The memory of the gasoline price spike of 2006-2008 is still fresh in many of our minds, but apparently not so for the auto company executives. At that point in fuel history, gasoline went over $5.00 per gallon and auto dealer lots were full of unwanted pick-up trucks. The world is a volatile and unpredictable place to place all of your eggs in the big-vehicle-basket, particularly so when there are no small vehicles in your fleet to fall back upon.

It appears the US auto makers have conceded the four door sedan market to foreign companies. An informal glance around my city neighborhood revealed ALL four door sedan “cars” were from overseas; Subaru, Toyota, Audi, Honda and Kia with the remaining vehicles in sight pickup trucks or SUVs. It is hard to believe no one on my street has an Impala, once an American icon.

The generation of people who grew up riding in “mom’s soccer van” is now buying the cross-over style of car that combines the SUV and the mini-van. It is sad they will never know the joy of an American car with four doors with a thick “B” pillar between them and the soon to be forgotten trunk in the back. Even sadder is the follow on generations of police officers who will never drive a patrol “car”. For more than thirty years I got paid to drive American made four door sedans. Starting in the late 70’s as a deputy sheriff I was lucky to pilot a big-block V8 Dodge around the county from 5:00 pm – 1:00 am, returning to the station around 10:00 pm for more fuel to offset the eight miles per gallon fuel consumption.

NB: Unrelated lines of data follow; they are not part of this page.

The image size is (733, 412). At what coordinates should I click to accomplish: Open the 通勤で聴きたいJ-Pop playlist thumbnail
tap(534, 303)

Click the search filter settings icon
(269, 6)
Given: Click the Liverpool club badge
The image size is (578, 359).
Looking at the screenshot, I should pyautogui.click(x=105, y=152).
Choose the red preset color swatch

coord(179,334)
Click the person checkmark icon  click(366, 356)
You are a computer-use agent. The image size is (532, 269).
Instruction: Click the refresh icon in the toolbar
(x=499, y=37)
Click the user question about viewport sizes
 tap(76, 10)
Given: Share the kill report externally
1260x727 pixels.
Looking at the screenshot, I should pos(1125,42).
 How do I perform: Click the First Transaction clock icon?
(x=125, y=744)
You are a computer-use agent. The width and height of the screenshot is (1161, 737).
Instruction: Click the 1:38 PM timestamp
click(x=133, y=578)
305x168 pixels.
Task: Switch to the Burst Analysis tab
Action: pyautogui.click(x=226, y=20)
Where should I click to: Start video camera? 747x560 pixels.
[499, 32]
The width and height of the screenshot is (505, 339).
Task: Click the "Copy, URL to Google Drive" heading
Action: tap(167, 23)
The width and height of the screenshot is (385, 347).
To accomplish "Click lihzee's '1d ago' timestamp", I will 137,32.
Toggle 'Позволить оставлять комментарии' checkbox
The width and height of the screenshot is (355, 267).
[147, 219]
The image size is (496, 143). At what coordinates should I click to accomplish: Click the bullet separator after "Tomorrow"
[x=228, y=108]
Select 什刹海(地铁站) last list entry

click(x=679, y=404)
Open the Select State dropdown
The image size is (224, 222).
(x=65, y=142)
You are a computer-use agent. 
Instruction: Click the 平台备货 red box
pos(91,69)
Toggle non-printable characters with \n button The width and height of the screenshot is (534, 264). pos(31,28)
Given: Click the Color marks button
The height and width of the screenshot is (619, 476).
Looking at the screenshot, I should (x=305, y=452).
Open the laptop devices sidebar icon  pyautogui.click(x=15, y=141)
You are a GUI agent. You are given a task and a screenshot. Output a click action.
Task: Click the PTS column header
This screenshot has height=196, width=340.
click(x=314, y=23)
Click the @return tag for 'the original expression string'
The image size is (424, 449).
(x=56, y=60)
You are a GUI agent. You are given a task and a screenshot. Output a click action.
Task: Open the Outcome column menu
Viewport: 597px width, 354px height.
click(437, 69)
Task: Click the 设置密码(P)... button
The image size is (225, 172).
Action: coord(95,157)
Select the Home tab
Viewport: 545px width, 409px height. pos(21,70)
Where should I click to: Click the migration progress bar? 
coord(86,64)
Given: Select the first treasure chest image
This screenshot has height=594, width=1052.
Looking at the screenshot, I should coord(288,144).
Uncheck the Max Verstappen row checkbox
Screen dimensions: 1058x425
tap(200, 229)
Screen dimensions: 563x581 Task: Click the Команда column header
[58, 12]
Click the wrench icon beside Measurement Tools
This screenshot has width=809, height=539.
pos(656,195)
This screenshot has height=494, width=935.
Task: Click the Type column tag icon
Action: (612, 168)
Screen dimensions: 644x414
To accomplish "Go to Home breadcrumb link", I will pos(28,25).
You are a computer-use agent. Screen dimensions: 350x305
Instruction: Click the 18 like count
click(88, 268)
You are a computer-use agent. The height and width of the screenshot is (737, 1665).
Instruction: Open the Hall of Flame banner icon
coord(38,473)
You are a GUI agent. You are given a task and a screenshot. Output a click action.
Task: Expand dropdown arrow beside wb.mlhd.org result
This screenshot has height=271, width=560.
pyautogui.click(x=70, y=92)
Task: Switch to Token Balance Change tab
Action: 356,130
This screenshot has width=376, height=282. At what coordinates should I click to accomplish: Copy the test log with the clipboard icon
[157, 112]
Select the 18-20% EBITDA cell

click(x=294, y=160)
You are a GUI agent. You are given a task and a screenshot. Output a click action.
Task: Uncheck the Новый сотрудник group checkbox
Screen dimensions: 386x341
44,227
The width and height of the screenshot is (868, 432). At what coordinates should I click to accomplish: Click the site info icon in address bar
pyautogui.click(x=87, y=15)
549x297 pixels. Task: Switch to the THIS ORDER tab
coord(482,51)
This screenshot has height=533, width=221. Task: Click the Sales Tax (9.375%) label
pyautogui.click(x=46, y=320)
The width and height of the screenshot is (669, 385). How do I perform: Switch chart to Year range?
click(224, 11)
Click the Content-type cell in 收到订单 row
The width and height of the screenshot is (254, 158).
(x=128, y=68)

For over a century the US made four door sedan has hauled people comfortably three-across the front seat and three-across the back seat. At times, it was possible to haul three in the trunk if the drive-in movie was good enough to risk the “mobster’s last ride” position. Thousands of children rode millions of miles on family road trips in the backseat, well within dad’s striking range when some highway discipline was needed. Another fading memory is the family’s youngest child being told to take a nap by lying on the rear window shelf. You served us well four door sedans; go now to rest next to your station wagon cousins.